A raíz de todo lo ocurrido en América Latina con el escándalo de Odebrecht, y la incidencia malsana de esta compañía en estamentos públicos y privados con propósitos ahora inocultables, se ha generado un interesante debate sobre el papel de los lobistas en la sociedad moderna, el rol que juegan en las democracias avanzadas y el papel del lobismo como expresión genuina de las negociaciones que involucran a los grupos de interés.
A modo de inducción, se debe empezar aclarando que el lobby, conceptualmente, se representa como el vestíbulo en donde se reunían los parlamentarios para negociar –hacer lobbyng– las normas legales e intervenciones del Estado (Lachmann, 2012).

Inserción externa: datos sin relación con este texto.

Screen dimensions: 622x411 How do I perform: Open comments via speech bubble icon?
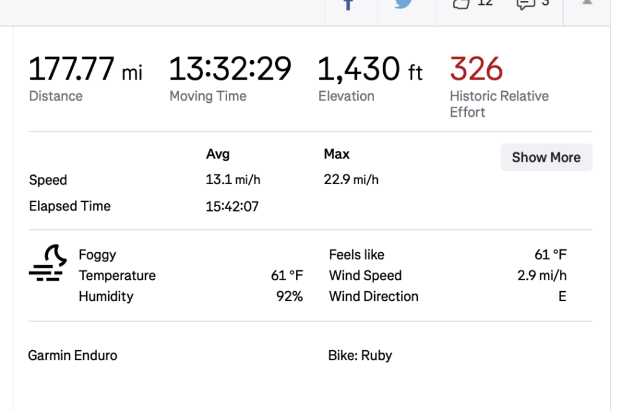[x=525, y=4]
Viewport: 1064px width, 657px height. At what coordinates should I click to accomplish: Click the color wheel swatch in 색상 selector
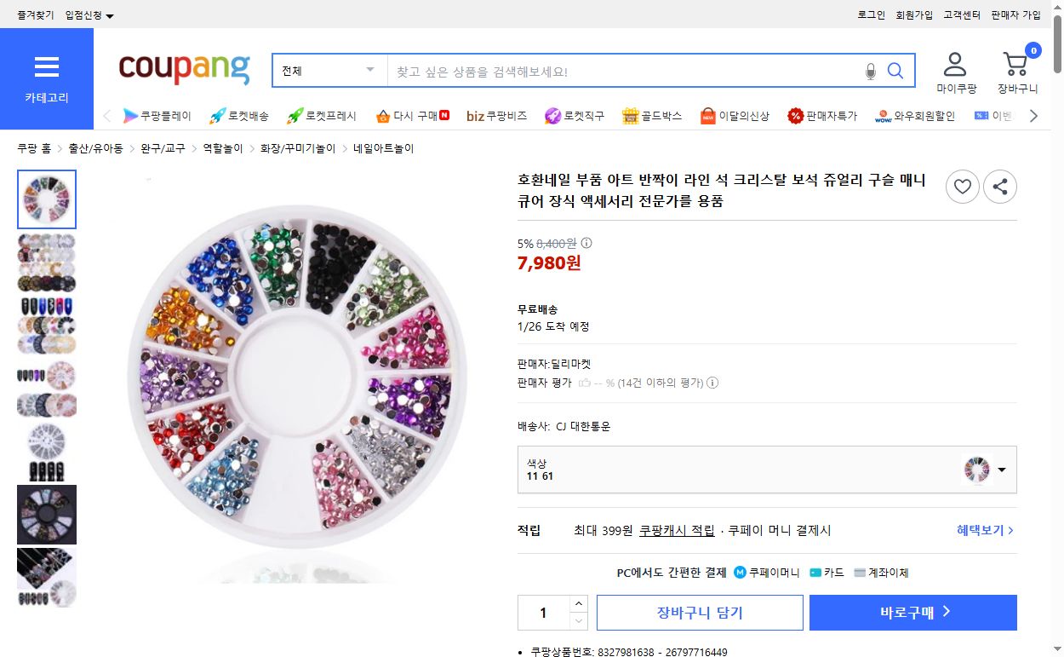(x=977, y=469)
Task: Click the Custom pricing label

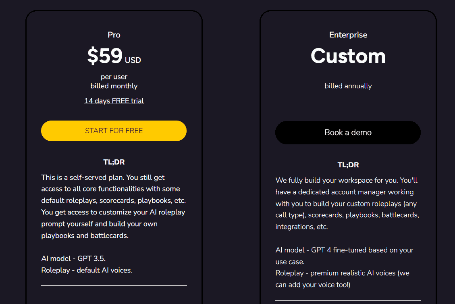Action: tap(348, 56)
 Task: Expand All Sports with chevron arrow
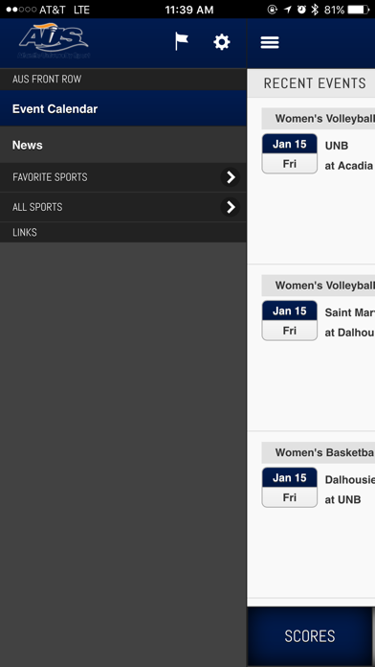[231, 207]
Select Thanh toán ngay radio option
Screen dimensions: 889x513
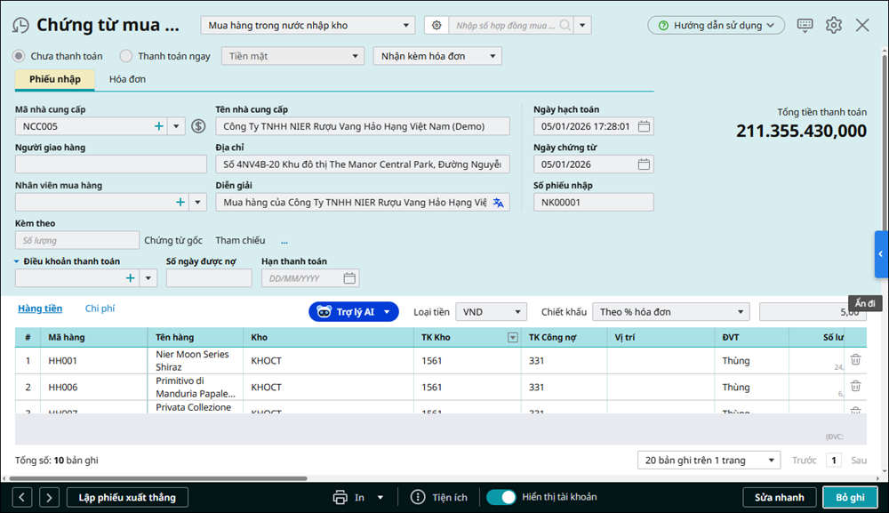coord(126,56)
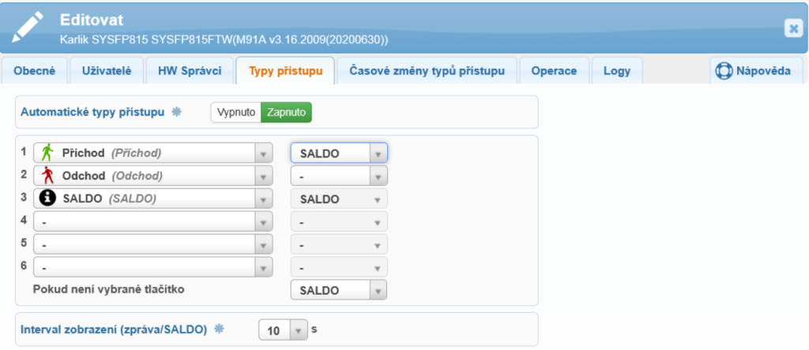The image size is (809, 350).
Task: Click the Nápověda help button
Action: pos(756,71)
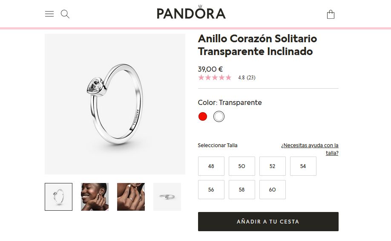391x241 pixels.
Task: Pick size 56 option
Action: [x=211, y=189]
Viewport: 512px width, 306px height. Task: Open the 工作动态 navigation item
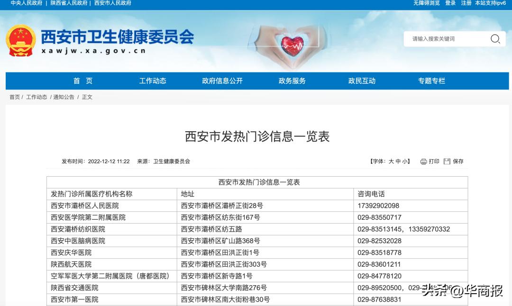[153, 81]
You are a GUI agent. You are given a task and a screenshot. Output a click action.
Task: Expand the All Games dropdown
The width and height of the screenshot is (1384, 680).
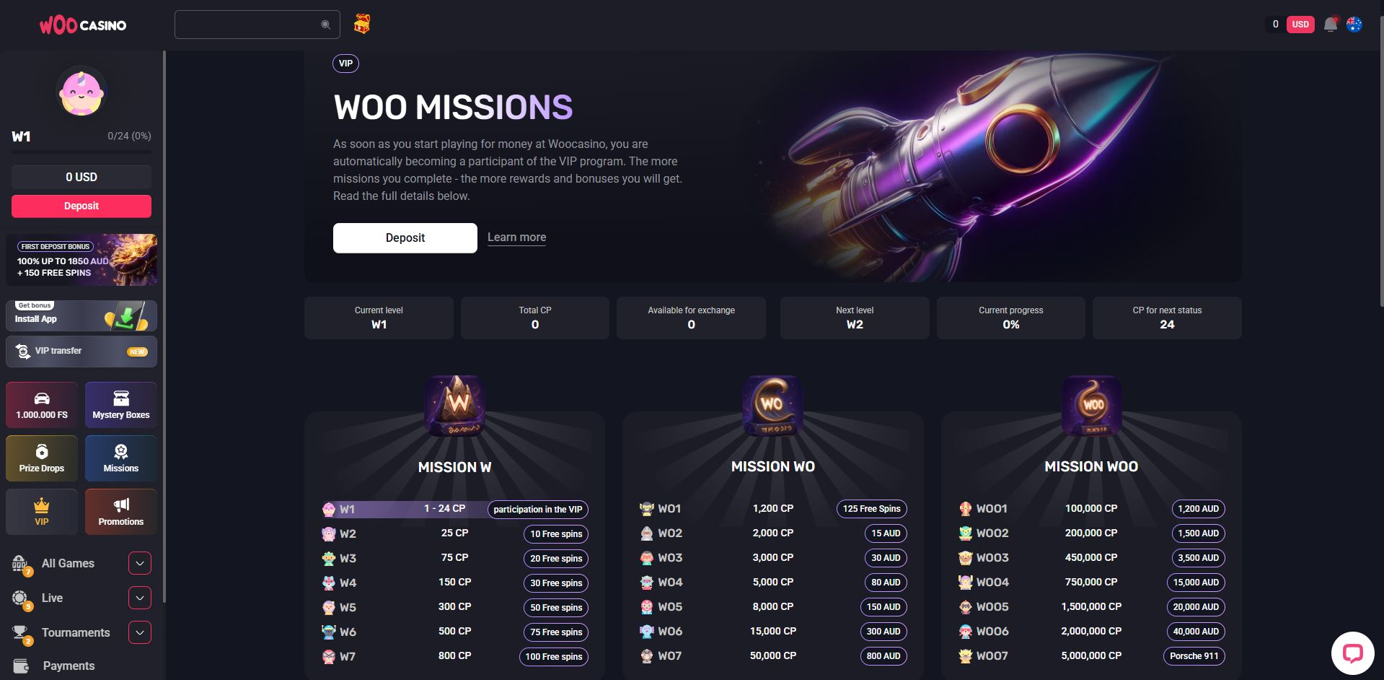point(140,563)
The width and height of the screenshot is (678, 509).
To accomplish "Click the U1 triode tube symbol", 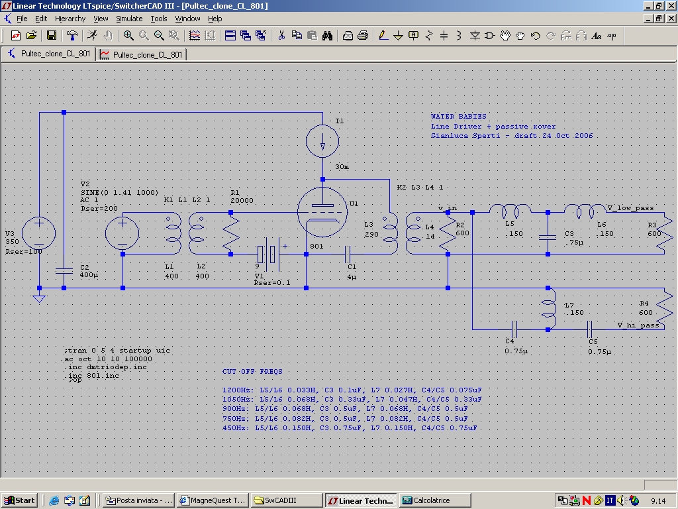I will tap(322, 212).
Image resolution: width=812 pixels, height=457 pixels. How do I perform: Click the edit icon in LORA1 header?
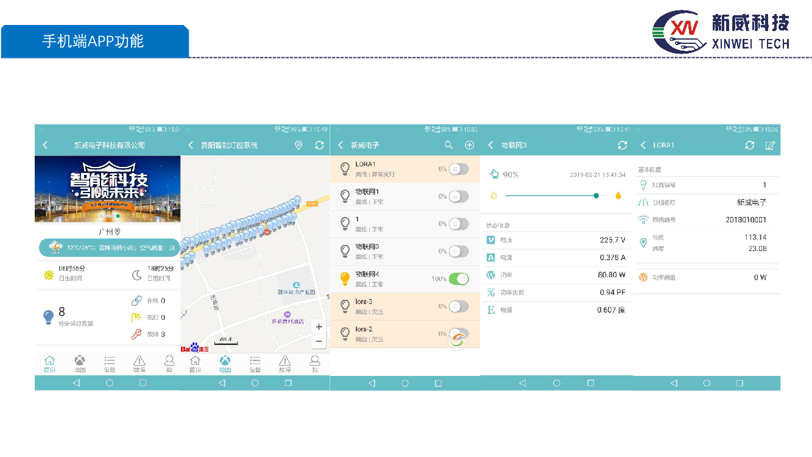pyautogui.click(x=770, y=145)
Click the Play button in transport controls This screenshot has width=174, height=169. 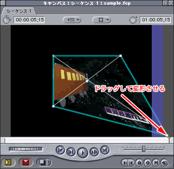tap(83, 153)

La idea del lobismo es que existen grupos de individuos, con fines o sin fines de lucro, que tienen el interés marcado de incidir en las decisiones de los representantes políticos legítimos de la política, es decir, el Ejecutivo y el Congreso, buscando determinados objetivos. Hasta ahí todo bien, pues se reconoce el valor real de la intermediación de un representante de los grupos empresariales y organizaciones no gubernamentales, pero bajo determinadas normas y especificaciones. De hecho, se estima que el mercado del lobismo está cada vez más profesionalizado, siendo uno de los trabajos mejor pagados.
La cuestión es, sin embargo, cuando el esquema que se desarrolla en el lobismo implica un interés individual más allá de los intereses del grupo de presión, y el político que antes era el objetivo se convierte ahora en un ente activo del proceso, definiendo esquemas, métodos y formas de operar en su propio beneficio. La cosa se complejiza mucho más cuando el político, en nombre del Estado, toma decisiones en apoyo a un grupo de interés pero esperando un retorno individual, por encima de lo que quiere y espera la colectividad.

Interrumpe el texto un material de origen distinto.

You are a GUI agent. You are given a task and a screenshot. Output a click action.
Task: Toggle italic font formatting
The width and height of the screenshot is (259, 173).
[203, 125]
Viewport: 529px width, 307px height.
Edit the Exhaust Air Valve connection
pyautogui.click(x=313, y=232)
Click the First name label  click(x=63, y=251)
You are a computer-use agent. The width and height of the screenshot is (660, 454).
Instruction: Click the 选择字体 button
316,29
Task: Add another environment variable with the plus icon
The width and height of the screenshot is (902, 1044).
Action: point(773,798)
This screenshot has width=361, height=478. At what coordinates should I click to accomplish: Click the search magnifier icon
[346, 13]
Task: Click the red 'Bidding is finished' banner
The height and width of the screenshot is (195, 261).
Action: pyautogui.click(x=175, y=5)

Por lo anterior, existe una línea delgada entre lobismo y corrupción, pues el primero puede constituirse en una excusa perfecta para delinquir desde la administración gubernamental, sobre todo si éste es institucionalmente débil, así como en un mecanismo de sobrevaluación de costos, tráfico de influencias para asignación de obras, y un instrumento para generar pagos con derecho a coimas.
En resumen, el lobismo per se no es malo ni tampoco los resultados que se logran con acciones lobistas. De hecho, las empresas, gobiernos, asociaciones empresariales y hasta sindicatos, realizan comúnmente tareas de lobby buscando sus propios beneficios. Para ello contratan lobistas que todo el mundo conoce. El problema está cuando todos los sujetos envueltos en el lobismo quedan ricos, y los ciudadanos, como telespectadores, solo ven su féretro impositivo por el frente pasar.